*** Begin section ***
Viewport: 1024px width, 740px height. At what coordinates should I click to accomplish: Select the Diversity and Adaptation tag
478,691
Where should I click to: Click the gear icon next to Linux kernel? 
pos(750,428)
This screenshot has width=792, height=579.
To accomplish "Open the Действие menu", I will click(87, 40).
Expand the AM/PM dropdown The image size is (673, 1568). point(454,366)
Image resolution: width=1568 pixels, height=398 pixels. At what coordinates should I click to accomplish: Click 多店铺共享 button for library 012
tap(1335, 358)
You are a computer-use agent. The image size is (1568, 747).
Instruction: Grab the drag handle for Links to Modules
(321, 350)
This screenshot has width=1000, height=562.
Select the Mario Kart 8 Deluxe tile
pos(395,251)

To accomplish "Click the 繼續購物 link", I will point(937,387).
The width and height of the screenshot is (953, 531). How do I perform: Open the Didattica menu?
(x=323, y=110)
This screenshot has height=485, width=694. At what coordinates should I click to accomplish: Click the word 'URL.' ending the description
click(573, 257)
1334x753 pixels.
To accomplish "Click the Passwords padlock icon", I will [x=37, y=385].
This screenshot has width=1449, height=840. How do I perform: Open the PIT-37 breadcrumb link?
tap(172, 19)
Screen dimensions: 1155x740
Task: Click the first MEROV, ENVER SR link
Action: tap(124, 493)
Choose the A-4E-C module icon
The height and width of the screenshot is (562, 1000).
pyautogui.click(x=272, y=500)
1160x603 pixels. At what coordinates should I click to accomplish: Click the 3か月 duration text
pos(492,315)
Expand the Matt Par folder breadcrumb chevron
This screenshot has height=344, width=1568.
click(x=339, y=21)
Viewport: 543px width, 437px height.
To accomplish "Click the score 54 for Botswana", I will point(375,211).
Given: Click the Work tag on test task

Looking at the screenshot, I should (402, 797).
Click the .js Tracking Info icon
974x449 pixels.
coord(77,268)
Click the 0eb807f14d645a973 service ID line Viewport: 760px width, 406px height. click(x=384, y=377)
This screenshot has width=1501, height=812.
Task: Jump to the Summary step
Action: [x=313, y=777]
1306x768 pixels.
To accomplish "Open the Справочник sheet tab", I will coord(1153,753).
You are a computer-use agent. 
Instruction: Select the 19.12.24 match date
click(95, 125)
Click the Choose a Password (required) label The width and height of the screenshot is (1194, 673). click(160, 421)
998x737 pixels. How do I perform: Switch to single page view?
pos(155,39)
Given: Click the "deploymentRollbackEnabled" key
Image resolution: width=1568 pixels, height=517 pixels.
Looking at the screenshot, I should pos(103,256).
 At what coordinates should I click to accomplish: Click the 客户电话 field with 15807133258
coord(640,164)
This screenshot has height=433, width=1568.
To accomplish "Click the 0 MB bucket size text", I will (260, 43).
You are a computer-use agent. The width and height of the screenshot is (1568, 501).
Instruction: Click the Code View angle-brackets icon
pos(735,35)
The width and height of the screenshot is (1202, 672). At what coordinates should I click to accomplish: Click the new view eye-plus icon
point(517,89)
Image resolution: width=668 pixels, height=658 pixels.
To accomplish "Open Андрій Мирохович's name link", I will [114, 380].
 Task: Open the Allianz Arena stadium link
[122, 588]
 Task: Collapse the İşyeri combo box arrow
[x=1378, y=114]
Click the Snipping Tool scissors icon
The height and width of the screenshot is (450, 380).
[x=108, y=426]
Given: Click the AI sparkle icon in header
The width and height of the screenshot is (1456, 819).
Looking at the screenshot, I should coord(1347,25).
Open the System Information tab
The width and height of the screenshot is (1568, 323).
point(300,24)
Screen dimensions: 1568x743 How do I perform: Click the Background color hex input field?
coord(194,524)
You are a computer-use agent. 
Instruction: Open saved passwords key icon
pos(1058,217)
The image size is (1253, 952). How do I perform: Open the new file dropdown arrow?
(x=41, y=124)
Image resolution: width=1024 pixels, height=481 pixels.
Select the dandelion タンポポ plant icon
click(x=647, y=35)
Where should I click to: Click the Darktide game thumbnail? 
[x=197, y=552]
*** End section ***
▶ _Required work_: Your output should be an exact copy of the lines from the top of the listing above to the line with "Viewport: 543px width, 437px height.", both ends included.

▶ _Output for this task_:
Viewport: 1024px width, 740px height. At what coordinates should I click to accomplish: Select the Diversity and Adaptation tag
478,691
Where should I click to: Click the gear icon next to Linux kernel? 
pos(750,428)
This screenshot has width=792, height=579.
To accomplish "Open the Действие menu", I will click(87, 40).
Expand the AM/PM dropdown The image size is (673, 1568). point(454,366)
Image resolution: width=1568 pixels, height=398 pixels. At what coordinates should I click to accomplish: Click 多店铺共享 button for library 012
tap(1335, 358)
You are a computer-use agent. The image size is (1568, 747).
Instruction: Grab the drag handle for Links to Modules
(321, 350)
This screenshot has width=1000, height=562.
Select the Mario Kart 8 Deluxe tile
pos(395,251)

To accomplish "Click the 繼續購物 link", I will point(937,387).
The width and height of the screenshot is (953, 531). How do I perform: Open the Didattica menu?
(x=323, y=110)
This screenshot has height=485, width=694. At what coordinates should I click to accomplish: Click the word 'URL.' ending the description
click(573, 257)
1334x753 pixels.
To accomplish "Click the Passwords padlock icon", I will [x=37, y=385].
This screenshot has width=1449, height=840. How do I perform: Open the PIT-37 breadcrumb link?
tap(172, 19)
Screen dimensions: 1155x740
Task: Click the first MEROV, ENVER SR link
Action: tap(124, 493)
Choose the A-4E-C module icon
The height and width of the screenshot is (562, 1000).
pyautogui.click(x=272, y=500)
1160x603 pixels. At what coordinates should I click to accomplish: Click the 3か月 duration text
pos(492,315)
Expand the Matt Par folder breadcrumb chevron
This screenshot has height=344, width=1568.
click(x=339, y=21)
Viewport: 543px width, 437px height.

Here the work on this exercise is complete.